### Work instruction:
Where a line in the data below includes the word "Tools", count it. State the total and nothing more.

★ ★ ★ ★ ★

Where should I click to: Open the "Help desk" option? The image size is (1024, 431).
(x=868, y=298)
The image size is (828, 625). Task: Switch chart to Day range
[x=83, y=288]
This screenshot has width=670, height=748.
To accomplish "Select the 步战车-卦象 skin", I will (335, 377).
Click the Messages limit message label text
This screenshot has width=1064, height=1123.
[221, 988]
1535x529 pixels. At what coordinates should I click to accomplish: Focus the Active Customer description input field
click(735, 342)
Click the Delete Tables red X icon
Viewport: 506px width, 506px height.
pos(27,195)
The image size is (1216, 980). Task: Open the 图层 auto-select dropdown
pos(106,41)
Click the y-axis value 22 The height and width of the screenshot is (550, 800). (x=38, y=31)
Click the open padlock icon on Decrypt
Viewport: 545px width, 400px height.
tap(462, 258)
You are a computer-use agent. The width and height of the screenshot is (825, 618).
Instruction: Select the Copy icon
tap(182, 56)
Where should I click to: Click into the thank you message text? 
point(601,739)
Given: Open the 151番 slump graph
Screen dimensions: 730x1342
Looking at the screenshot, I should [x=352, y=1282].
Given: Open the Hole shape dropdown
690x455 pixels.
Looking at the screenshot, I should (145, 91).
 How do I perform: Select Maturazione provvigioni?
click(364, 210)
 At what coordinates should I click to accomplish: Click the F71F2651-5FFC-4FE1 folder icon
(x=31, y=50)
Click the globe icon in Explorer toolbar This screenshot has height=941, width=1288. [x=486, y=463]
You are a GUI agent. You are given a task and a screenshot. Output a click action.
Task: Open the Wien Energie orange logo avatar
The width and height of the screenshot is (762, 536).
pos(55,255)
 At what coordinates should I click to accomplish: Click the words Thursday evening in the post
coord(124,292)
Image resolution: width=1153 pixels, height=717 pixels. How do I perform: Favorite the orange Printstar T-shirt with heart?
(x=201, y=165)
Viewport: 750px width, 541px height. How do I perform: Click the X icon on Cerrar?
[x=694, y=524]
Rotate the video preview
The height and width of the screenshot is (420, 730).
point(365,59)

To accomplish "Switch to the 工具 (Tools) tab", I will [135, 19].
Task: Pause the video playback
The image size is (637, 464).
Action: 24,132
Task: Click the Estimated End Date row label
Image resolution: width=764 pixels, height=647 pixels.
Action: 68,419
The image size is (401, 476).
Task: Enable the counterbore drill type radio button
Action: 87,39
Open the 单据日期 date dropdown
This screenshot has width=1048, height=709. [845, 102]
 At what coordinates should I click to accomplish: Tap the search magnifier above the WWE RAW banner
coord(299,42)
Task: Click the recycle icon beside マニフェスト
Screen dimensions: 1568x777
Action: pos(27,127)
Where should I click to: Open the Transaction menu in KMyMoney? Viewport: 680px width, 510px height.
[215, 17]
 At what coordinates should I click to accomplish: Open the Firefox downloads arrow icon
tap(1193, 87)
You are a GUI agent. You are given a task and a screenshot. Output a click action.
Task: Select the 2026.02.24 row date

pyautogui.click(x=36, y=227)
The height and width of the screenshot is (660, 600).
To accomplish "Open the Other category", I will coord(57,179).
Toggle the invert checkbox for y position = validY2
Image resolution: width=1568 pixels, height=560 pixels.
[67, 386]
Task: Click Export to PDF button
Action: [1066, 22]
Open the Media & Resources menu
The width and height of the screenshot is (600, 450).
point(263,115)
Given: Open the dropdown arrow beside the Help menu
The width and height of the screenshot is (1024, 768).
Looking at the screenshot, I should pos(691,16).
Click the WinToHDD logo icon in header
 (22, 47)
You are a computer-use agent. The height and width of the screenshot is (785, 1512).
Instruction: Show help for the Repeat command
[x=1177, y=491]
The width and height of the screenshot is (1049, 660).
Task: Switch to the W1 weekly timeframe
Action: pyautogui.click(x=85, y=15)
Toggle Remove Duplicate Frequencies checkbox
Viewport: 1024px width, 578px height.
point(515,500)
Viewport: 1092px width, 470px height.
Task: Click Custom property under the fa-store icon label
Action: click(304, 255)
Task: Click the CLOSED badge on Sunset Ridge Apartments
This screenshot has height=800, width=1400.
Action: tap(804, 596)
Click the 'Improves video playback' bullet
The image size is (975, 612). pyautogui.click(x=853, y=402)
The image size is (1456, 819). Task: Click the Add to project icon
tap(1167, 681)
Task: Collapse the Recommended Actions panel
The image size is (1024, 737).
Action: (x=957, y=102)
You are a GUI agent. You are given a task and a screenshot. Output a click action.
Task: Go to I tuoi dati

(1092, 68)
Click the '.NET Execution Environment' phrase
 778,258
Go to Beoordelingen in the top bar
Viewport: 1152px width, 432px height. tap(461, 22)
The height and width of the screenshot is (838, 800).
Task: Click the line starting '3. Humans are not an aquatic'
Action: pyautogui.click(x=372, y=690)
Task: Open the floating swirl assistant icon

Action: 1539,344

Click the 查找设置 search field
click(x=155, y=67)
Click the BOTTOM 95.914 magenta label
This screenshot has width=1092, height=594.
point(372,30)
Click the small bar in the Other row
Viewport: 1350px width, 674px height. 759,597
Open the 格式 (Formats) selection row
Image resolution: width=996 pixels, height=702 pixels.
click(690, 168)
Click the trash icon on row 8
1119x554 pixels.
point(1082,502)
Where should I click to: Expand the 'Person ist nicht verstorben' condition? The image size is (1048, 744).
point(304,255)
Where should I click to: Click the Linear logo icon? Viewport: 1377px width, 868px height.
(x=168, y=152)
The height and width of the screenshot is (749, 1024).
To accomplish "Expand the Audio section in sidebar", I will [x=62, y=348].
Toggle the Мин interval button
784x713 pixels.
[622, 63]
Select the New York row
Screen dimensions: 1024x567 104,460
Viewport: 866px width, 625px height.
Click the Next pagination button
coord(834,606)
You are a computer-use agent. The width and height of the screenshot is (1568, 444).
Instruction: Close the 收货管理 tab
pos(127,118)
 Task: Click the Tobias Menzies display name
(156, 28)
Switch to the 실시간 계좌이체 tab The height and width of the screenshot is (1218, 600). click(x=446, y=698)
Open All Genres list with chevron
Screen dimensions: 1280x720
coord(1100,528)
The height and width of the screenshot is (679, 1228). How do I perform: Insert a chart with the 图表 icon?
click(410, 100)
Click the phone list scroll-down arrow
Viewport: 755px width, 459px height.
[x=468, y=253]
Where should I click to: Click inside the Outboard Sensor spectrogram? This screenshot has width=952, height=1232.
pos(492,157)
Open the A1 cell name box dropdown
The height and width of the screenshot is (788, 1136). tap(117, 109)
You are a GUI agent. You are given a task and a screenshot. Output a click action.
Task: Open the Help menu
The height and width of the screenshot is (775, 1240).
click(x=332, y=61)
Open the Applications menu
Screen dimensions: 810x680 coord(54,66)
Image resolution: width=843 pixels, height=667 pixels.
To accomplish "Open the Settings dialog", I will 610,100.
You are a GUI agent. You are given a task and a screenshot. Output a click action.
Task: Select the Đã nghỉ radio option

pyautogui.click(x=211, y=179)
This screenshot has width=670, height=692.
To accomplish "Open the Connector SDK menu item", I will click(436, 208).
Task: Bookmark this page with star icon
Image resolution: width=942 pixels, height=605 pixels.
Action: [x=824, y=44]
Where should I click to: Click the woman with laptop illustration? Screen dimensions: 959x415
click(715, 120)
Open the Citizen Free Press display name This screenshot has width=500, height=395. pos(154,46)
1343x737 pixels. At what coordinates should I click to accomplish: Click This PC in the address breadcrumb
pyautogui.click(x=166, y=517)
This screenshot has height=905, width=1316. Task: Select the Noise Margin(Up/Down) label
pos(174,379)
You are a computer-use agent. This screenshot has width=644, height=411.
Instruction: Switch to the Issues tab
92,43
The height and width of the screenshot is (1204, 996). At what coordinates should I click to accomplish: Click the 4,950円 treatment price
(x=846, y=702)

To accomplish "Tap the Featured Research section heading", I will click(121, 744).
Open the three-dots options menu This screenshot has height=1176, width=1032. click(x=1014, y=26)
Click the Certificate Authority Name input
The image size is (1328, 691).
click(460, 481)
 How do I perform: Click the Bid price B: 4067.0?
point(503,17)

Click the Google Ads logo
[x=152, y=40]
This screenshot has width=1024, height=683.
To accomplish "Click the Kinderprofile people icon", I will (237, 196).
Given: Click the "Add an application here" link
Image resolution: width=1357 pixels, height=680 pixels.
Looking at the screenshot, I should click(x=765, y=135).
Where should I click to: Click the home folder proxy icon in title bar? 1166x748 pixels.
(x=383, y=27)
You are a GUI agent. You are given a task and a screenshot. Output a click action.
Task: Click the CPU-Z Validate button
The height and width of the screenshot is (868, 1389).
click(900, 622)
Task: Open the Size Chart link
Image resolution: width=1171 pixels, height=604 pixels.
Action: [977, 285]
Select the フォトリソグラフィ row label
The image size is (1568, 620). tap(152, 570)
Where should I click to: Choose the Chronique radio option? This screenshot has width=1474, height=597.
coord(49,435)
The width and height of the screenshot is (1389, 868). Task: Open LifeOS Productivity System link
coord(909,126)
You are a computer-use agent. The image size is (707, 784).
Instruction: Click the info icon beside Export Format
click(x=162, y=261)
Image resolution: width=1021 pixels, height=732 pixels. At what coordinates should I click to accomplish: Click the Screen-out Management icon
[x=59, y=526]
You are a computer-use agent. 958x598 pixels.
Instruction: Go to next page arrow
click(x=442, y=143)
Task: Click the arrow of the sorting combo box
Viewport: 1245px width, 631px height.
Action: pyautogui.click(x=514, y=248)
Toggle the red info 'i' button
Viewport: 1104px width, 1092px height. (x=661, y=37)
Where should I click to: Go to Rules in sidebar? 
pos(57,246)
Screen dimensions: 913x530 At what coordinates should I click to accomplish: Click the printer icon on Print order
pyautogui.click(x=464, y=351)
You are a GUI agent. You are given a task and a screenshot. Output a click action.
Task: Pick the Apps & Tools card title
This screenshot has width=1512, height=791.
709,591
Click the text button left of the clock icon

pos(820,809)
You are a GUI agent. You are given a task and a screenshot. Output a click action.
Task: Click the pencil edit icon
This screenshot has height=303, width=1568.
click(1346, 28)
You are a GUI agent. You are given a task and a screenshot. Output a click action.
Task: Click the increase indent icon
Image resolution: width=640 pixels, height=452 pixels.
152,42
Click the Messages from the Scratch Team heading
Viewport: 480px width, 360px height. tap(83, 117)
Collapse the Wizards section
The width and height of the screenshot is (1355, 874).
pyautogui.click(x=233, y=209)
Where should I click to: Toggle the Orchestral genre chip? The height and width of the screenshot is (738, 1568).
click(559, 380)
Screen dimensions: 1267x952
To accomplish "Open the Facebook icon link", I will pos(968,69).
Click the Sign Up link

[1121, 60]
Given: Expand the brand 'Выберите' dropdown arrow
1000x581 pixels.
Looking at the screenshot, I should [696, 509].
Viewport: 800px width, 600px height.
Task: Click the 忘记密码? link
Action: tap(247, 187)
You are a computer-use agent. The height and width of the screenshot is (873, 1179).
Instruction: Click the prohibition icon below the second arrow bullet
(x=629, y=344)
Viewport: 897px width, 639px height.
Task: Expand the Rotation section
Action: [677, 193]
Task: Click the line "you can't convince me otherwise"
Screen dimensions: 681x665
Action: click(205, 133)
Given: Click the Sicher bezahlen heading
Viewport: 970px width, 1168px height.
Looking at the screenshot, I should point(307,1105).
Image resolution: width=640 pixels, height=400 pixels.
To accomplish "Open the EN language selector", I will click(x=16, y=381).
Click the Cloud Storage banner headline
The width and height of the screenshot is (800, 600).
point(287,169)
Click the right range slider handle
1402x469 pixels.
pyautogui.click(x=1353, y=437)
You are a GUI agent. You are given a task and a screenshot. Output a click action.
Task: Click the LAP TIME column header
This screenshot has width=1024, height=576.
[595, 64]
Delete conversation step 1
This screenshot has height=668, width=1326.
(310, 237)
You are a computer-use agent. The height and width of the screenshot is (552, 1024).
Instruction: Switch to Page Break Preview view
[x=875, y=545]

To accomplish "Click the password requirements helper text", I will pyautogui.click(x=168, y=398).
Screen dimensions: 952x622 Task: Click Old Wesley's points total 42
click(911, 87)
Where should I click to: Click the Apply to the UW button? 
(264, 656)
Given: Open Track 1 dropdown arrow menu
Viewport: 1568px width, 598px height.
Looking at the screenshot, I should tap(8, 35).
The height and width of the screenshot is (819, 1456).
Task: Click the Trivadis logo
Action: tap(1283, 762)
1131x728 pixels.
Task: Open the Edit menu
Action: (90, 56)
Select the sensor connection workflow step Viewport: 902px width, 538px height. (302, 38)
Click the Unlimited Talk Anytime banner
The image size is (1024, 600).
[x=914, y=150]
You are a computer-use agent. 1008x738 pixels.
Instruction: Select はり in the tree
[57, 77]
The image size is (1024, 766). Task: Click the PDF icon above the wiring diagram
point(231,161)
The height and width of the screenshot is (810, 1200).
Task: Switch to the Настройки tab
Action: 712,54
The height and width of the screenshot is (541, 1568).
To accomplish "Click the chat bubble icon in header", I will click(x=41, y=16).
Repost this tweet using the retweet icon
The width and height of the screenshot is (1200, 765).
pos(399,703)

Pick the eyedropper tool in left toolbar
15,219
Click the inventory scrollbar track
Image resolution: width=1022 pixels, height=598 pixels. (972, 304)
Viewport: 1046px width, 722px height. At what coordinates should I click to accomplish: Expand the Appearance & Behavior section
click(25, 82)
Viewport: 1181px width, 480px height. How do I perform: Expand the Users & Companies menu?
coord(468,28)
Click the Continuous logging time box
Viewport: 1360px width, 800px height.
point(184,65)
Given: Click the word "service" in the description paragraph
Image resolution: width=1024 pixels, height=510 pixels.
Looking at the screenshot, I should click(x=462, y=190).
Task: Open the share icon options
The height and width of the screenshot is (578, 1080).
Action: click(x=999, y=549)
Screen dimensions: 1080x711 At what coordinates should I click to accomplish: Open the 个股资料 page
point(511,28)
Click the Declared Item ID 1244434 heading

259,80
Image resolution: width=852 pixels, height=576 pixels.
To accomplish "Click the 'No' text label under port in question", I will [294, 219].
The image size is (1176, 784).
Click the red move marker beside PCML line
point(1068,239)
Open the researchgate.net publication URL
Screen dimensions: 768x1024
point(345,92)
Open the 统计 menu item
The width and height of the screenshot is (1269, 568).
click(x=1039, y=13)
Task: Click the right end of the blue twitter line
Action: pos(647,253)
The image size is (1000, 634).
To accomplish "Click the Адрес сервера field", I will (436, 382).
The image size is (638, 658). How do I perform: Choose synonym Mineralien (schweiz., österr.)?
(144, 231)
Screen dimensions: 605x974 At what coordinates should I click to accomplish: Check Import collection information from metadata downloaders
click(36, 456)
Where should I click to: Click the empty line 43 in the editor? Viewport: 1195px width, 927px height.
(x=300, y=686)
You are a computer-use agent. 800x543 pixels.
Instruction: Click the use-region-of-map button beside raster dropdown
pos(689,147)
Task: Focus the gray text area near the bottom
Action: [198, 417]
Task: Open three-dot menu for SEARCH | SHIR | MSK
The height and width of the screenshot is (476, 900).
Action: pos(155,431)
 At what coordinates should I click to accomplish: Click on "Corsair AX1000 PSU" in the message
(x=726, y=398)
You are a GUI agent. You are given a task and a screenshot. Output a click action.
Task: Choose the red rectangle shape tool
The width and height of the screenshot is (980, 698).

★ ★ ★ ★ ★

### Reply:
2